Aside from photo printing, which he learned just last year, Flordan is also skilled in many other things: He started playing the guitar in 2009 and weaving rugs in 2017.
Supported and guided by his teacher, Marlon Maestre, Flordan operates the computer from which he prints the transferred pictures. Maestre customized his computer by putting a voice synthesizer and by sticking Braille on the tiles of its keyboard. Flordan started learning how to read Braille at the age of nine.
“When I was younger, I wondered how I am going to learn to read. But when I found out about Braille, I realized that nothing is impossible,” Flordan said.
Flordan is a student of a transition program in Oras East District Special Education (SPED) Center in Eastern Samar, and he dreams of becoming a teacher someday. He tried enrolling in SPED classes before but due to poverty, he had to stop schooling. However, a persistent Flordan still pushed through by going back to SPED school in 2006 at the age of 16. Now that he is 28, he is still working to build a brighter career for himself. He even had this rare opportunity of joining the NFOT.
“I was really nervous since photo printing is a new skill for me to showcase. I practiced together with Sir Maestre. I was feeling nervous, knowing that the judges were watching the things I do, but then, win or lose, I am still grateful that I had the chance of sharing my talents and inspiring others.”
Flordan was raised in a big family of seven siblings. He is the sixth child, and his father passed away when he was only two years old. In that same age, he suffered from measles which led to his blindness.
Flordan’s life was never easy. For him to go to school, he needs to ride a boat and embark on a 15-minute walk when he does not have enough money to pay for habal-habal ride. Despite the challenges, he is still eager to learn and finish his studies.

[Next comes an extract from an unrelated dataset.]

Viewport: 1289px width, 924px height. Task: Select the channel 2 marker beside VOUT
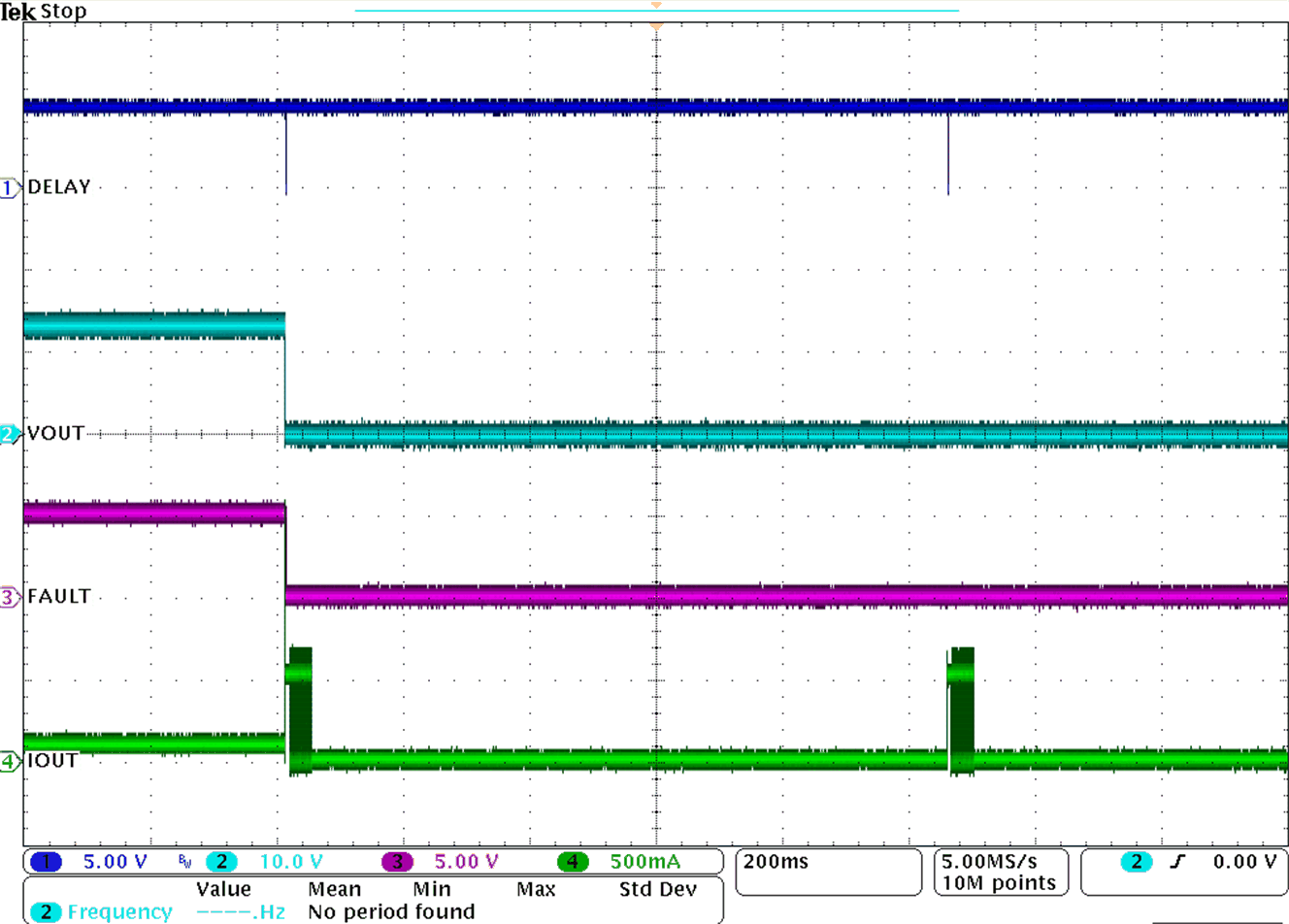pyautogui.click(x=9, y=434)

The money he earns in rug weaving and photo printing helps him finance his education. Fortunately, Maestre, a former scholar of the Resources for the Blind, has the privilege of requesting materials from the organization for Flordan’s books. Since he is now in a transition program or a mainstream class, Flordan uses regular books that were rewritten into Braille.
“I want to finish my studies and help others, especially those who have disability. All I can advise them is that if there’s a chance, they should grab all the opportunities given by the people with kind heart who are willing to help.”